- Championship Rank: 1st
- Play-off result: Runners Up
- Challenge Cup: 6th Round
- 2018 record: Wins: 27; draws: 1; losses: 6
- Points scored: For: 1086; against: 580

Team information
- CEO: Eric Perez
- Head Coach: Paul Rowley
- Captain: Josh McCrone;
- Stadium: Lamport Stadium
- Avg. attendance: 6,908
- Agg. attendance: 96,714
- High attendance: 9,266 (vs. London Broncos)

Top scorers
- Tries: Liam Kay (26)
- Goals: Ryan Brierley (82)
- Points: Ryan Brierley (214)
| ← 2017 | List of seasons | 2019 → |

= 2018 Toronto Wolfpack season =

This article details the Toronto Wolfpack's rugby league football club's 2018 season. This is the Wolfpack's 2nd season in their history and 1st season in the Championship after the Wolfpack dominated the 2017 League 1 season and earned promotion to 2018 Rugby League Championship.

== Season review ==

=== September 2017 ===

After winning the 2017 League 1 season and promotion to the Championship, Toronto immediately sought to improve their squad as they announced that centre Tom Armstrong had signed from Super League side Widnes Vikings. Warrington Wolves prop forward Ashton Sims signed for the Wolfpack on a 2-year deal. Albanian prop Olsi Krasniqi was the next to sign from Salford Red Devils along with Australian prop David Taylor from Canberra Raiders and NRL halfback Josh McCrone from St George Illawarra Dragons.

=== October 2017 ===

October started with Toronto paying £130,000 for the services of loose forward Joe Westerman from Warrington Wolves on a three-year deal. Following this, the Wolfpack acquired hooker Andy Ackers from Championship side London Broncos on a two-year deal. During this month it was revealed that the club would be releasing props Steve Crossley, Tom Dempsey and Shaun Pick whilst halfback Rhys Jacks and hooker Sean Penkywicz would also be released.

*Supplied information*
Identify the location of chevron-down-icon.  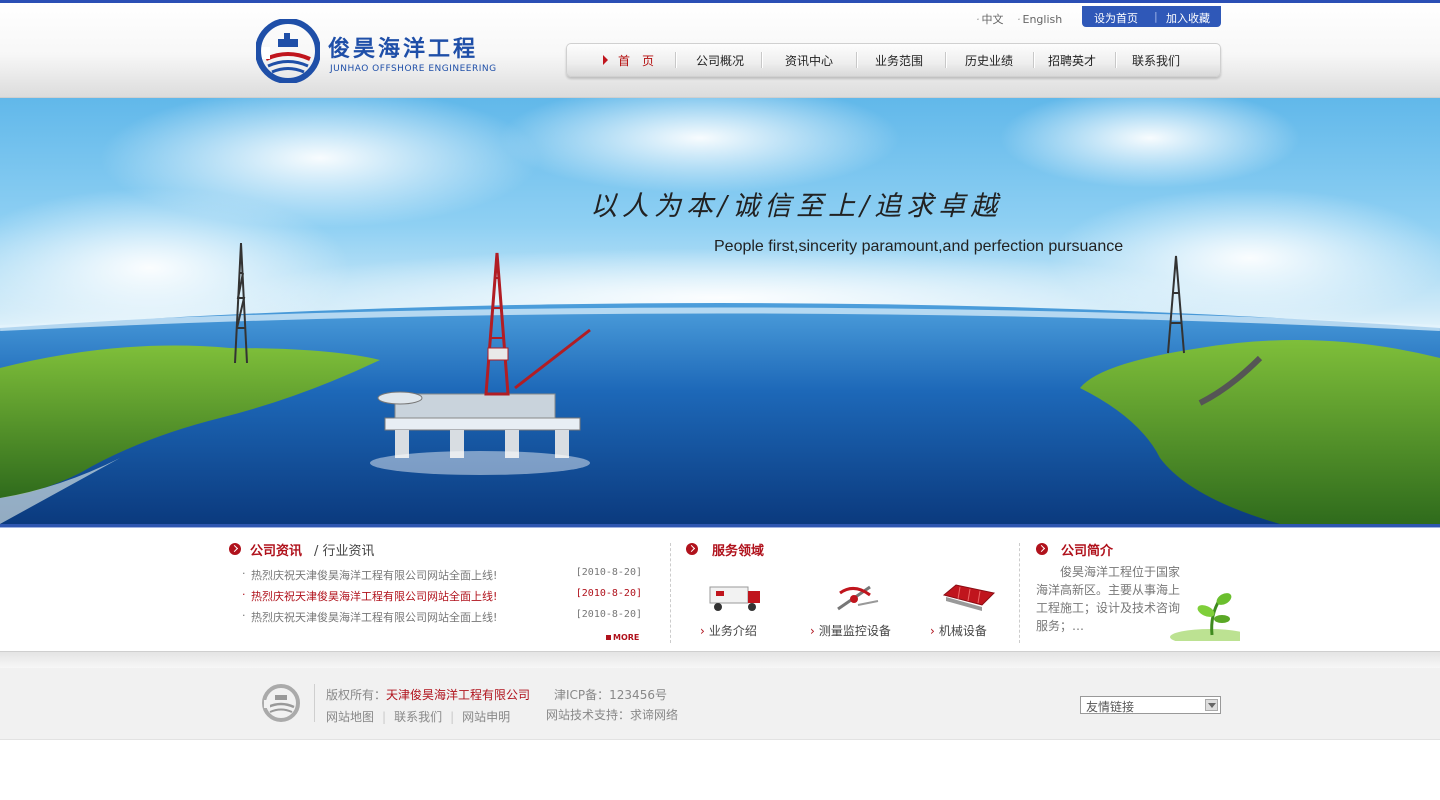
(1212, 705).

*List of tasks*
A – Name every player the Toronto Wolfpack season article says the club would release, as revealed in October 2017.
B – Carry the Toronto Wolfpack season article forward from its last sentence.
The data has no connection to the Toronto Wolfpack season article.

*Answers for each item*
A – Steve Crossley, Tom Dempsey, Shaun Pick, Rhys Jacks, Sean Penkywicz

B –
=== November 2017 ===

The fixtures for the 2018 season were released and it was revealed that Toronto would travel to relegated Leigh Centurions for the first game of the season, the Wolfpack will play their first 11 games away from home before they host Halifax RLFC on April 28. Toronto would also face Leigh during the annual Summer Bash as the headline match. Club captain, Craig Hall, becomes another departing Wolfpack player, leaving on personal terms for family reasons. The Wolfpack also announced a ground breaking Transatlantic Challenge which would see them face the Bradford Bulls in a pre-season match in 2018 and 2019, with the 2018 fixture being played at Odsal Stadium on 26 January and the 2019 fixture likely to be played in Canada or the United States to promote the sport. Furthermore, Toronto agreed to change their UK base from Brighouse Rangers to Manchester Metropolitan University in order to take advantage of better facilities.

=== December 2017 ===

December started with the announcement that the Wolfpack would kick off the Magic Weekend in 2018 by playing against Toulouse Olympique in order to promote the international teams within the sport and also promote the RFL Championship to a wider audience. It was also revealed that Toronto had signed forward Cory Paterson on a two-year deal from relegated Leigh Centurions. Furthermore, the Wolfpack also signed forward Sam Hopkins and winger Adam Higson on a one-year deals from Leigh.

=== January 2018 ===

It was revealed that prop forward Dan Fleming wanted to remain close to home due to the birth of his first child and approached coach Paul Rowley to be released, this was granted and he signed a two-year deal with Championship side Halifax RLFC. Toronto announced that prop forwards Fuifui Moimoi, David Taylor and Ryan Bailey left the club by mutual agreement whilst on a pre-season camp to Portugal. The Wolfpack revealed that newcomer Josh McCrone would captain the side for the 2018 season whilst ex Warrington Wolves prop Ashton Sims would be the club's vice captain. During a press conference for League 1 side Bradford Bulls it was announced that the Wolfpack had entered a dual registration deal with the Bulls. The Wolfpack signed young centre Nick Rawsthorne from Hull F.C. on a two-year deal and also prop forward Jack Buchanan from Widnes Vikings on a one-year deal. In their only pre-season friendly, the Wolfpack comfortably beat Bradford 34–0 with Liam Kay scoring two tries and Quentin Laulu-Togaga'e, Cory Paterson, Blake Wallace and Joe Westerman also scoring tries. Ryan Brierley took over the kicking duties and kicked five from six attempts.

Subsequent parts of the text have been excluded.